**PAGE TEXT**
While male employment levels are roughly equal between ethnicities, women from ethnic minority backgrounds are less likely to be employed than their white peers. Here, Professor Ruth Lupton explores the reasons behind this disparity, and how policy and data-based approaches can help address it.
- Around 75% of white men are employed, while for the larger minority groups, rates are between 68% and 72%.
- Economic inactivity for Pakistani/Bangladeshi women aged 25-49 (nationally) is still three times as common as for white women, while black women have the highest unemployment rates of all women.
- Voices of minority ethnic girls and women need to be heard more as well as more data collected about them.
The term ‘labour market inequalities’ refers to differences between social groups in the extent to which they are able to access formal employment and pay. In the UK, there remain very wide labour market disparities between ethnic groups.
The intersection between gender and ethnicity
Our research demonstrates, however, that there is a need for a gendered approach to this problem as well as an overall one. In Greater Manchester, employment rates for males aged 16-64 vary between ethnic groups but not by an enormous amount. Around 75% of white men are employed while for the larger minority groups (for whom estimates are more reliable) rates are between 68% and 72%. Of course, these figures do not tell us about the type of employment and pay.
For women, the pattern is very different. White women have the highest employment rate (71%), while for most other groups rates are much lower (52% for black/black British and 39% for Pakistani/Bangladeshi women – the group that also has by far the largest gap between men’s and women’s employment). Low employment rates for women are largely driven by low economic activity, particularly caring for home and family, and while this is partly a generational issue and trends are changing, it is not wholly so. Economic inactivity for Pakistani/Bangladeshi women aged 25-49 (nationally) is still three times as common as for white women. Meanwhile black women have the highest unemployment rates of all women.
What can be done to change this?
Our initial work with the Runnymede Trust suggested that the explanations for these disparities are complex and they demand multi-faceted responses. Employers need to tackle the under representation of women in particular occupations, increase opportunities for flexible working and avoid gendered stereotypes which may be particularly applied to minority ethnic women. In order to tackle higher inactivity rates among BME women there should be a focus on facilitating choice, for example, increasing provision of high-quality childcare, increasing mentoring for young BME women and working with parents to challenge ideas around gender and raise awareness of available opportunities.

**GIVEN INFORMATION**
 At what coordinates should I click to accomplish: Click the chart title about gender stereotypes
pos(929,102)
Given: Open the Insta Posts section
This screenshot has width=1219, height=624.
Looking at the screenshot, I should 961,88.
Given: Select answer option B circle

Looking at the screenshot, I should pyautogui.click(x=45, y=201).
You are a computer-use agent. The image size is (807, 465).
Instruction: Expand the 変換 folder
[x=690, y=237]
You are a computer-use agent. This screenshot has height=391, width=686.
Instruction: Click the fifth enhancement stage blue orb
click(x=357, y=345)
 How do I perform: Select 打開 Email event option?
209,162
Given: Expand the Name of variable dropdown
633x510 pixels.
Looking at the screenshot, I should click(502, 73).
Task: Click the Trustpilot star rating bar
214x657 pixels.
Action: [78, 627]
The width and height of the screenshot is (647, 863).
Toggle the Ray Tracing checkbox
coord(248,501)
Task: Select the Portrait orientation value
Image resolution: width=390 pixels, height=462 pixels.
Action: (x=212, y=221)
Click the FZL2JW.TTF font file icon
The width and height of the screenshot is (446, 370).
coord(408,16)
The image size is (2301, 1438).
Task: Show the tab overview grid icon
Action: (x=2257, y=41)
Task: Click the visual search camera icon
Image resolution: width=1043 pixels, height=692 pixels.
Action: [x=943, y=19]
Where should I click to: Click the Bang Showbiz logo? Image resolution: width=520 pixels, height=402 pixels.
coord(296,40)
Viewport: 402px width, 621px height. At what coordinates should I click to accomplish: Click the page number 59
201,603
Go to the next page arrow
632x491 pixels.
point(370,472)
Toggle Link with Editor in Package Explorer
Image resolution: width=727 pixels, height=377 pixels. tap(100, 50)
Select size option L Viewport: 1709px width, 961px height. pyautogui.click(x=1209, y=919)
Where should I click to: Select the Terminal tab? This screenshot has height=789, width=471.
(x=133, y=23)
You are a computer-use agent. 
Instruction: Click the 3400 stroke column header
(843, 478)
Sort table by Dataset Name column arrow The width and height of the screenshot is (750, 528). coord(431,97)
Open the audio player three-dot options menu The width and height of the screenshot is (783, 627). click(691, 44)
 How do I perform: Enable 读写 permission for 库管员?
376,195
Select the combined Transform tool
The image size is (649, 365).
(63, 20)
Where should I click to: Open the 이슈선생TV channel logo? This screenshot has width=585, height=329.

**STATED TASK**
Continue the article on ethnic minority women's employment, picking up after its last sentence.

**THE RESULT**
Some of the data we need to address these issues is available, in the form of major national datasets such as the Annual Population Survey and decennial Census of Population. They just need to be taken more seriously in setting objectives and targets at a local level and in the Greater Manchester Strategy. But there are also many data gaps, particularly for smaller groups, for example, newly arrived refugee and asylum seeker groups, which need to be filled by local data collection. We have no local knowledge of issues of gender/ethnic pay or progression within firms and there are good reasons to ask larger employers to extend their legally required gender pay monitoring in this direction. In general, too, given the complexity of the economic, spatial, social and cultural issues that shape these patterns, it is vital to hear about the experiences of more marginalised groups and the ideas they have about what would help them. Voices of minority ethnic girls and women need to be heard more as well as more data collected about them. Our work suggested that this demands working alongside community groups as well as employers, and giving adequate resource and support to the community and voluntary sector to mobilise this knowledge effectively.
This article was originally published in On Gender, a collection of essays providing analysis and ideas on taking a gendered lens to policy in Greater Manchester and devolved regions across the UK. You can read the full publication here.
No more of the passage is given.